- **PARTS OF THE EXERCISE**:
• a. In the passage about food addiction, what did St. Michael reply when "Your Body is a Wonderland" came up?
• b. Copy out, word for word, the data records from the line holding "This screenshot has height=1000, width=1000." through the end of the data records, both ends included.

I considered writing about this months ago, but I guess it's a pride thing that keeps me fighting transparency in this area. In our society, I sometimes think it would be so much easier to admit that I'm an alcoholic or a drug addict than a food addict. It's not that people don't know that I must have some kind of problem with food -- duh! it's a hugely visible addiction -- I think it's that once I admit out loud to others that I know I have this problem and that I'm trying to deal with it, if then I stumble -- heck, if I downright fall flat on my face -- it will be so much more evident to everyone around me than if I were an alcoholic and slipped and had a drink or even a drug addict who's snorted a line of coke. After all, I just might be able to hide that kind of addiction if I crash and burn in the privacy of my own home. But eat three boxes of Thin Mints? An entire pizza? Three bowls of Cocoa Crispies (large bowls -- large, really, really deep bowls)? Trust me, the wreckage of that crash-and-burn is going to be strewn all over my backside for miles. (The first time I mentioned John Meyer's "Your Body is a Wonderland" to St. Michael, he grinned, winked at me, and replied, "Acres and acres!" Large or small, I am a blessed woman.)
Yep, it definitely could be a pride thing, but y'know, it could very well also be that I just don't want to be accountable to anyone. (Did I mention that the flesh is also rebellious?) Maybe I think that as long as I just try to handle this on my own, "in secret," if you will, that if I choose to blow up the plane at any time (I've been known to carry my own matches to light the fuse), no one will say anything, no one will notice, and I can get away with it (despite the smoking wreckage showing up on numerous mega-sized radar screens). Y'see, I think -- okay, I know -- that addicts (of all kinds) leave themselves opportunities to take their additions out and play with them just in case it gets too tough. (Why else do yo think television and movies show alcoholics pulling out half-filled bottles from all sorts of nooks and crannies? We all keep a hidden stash somewhere or, at the least, a secret tunnel open for a quick escape.) Yeah, the more I think about it, it could just be that accountability thing. Ugh again. (It's hard for someone who's always thinks the rules are for someone else to even type out the word "accountability.")

Data records:
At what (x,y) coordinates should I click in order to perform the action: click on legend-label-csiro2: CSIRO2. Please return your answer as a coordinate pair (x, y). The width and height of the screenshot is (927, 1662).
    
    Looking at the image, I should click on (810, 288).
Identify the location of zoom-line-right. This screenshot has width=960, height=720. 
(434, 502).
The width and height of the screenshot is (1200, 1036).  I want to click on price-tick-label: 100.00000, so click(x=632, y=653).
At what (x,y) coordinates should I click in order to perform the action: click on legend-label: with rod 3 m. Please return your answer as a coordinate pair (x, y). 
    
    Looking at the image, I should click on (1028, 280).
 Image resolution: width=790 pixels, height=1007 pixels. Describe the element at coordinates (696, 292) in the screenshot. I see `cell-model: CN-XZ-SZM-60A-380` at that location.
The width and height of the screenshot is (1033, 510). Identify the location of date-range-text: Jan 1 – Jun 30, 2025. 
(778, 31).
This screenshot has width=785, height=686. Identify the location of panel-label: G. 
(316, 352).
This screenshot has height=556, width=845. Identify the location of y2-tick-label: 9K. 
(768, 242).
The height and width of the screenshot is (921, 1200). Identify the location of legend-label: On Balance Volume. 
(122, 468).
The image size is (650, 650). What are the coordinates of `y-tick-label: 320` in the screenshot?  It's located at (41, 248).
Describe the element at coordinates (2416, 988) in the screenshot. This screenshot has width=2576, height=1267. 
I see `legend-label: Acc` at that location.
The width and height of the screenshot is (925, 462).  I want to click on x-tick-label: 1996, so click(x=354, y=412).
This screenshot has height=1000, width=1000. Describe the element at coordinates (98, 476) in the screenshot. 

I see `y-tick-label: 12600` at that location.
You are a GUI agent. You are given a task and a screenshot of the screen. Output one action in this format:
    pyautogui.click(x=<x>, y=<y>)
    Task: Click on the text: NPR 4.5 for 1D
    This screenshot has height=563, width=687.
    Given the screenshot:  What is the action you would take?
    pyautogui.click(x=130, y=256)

- **ANSWERS GIVEN**:
• a. He grinned, winked, and replied, "Acres and acres!"

• b.
This screenshot has height=1000, width=1000. Describe the element at coordinates (98, 476) in the screenshot. 

I see `y-tick-label: 12600` at that location.
You are a GUI agent. You are given a task and a screenshot of the screen. Output one action in this format:
    pyautogui.click(x=<x>, y=<y>)
    Task: Click on the text: NPR 4.5 for 1D
    This screenshot has height=563, width=687.
    Given the screenshot:  What is the action you would take?
    pyautogui.click(x=130, y=256)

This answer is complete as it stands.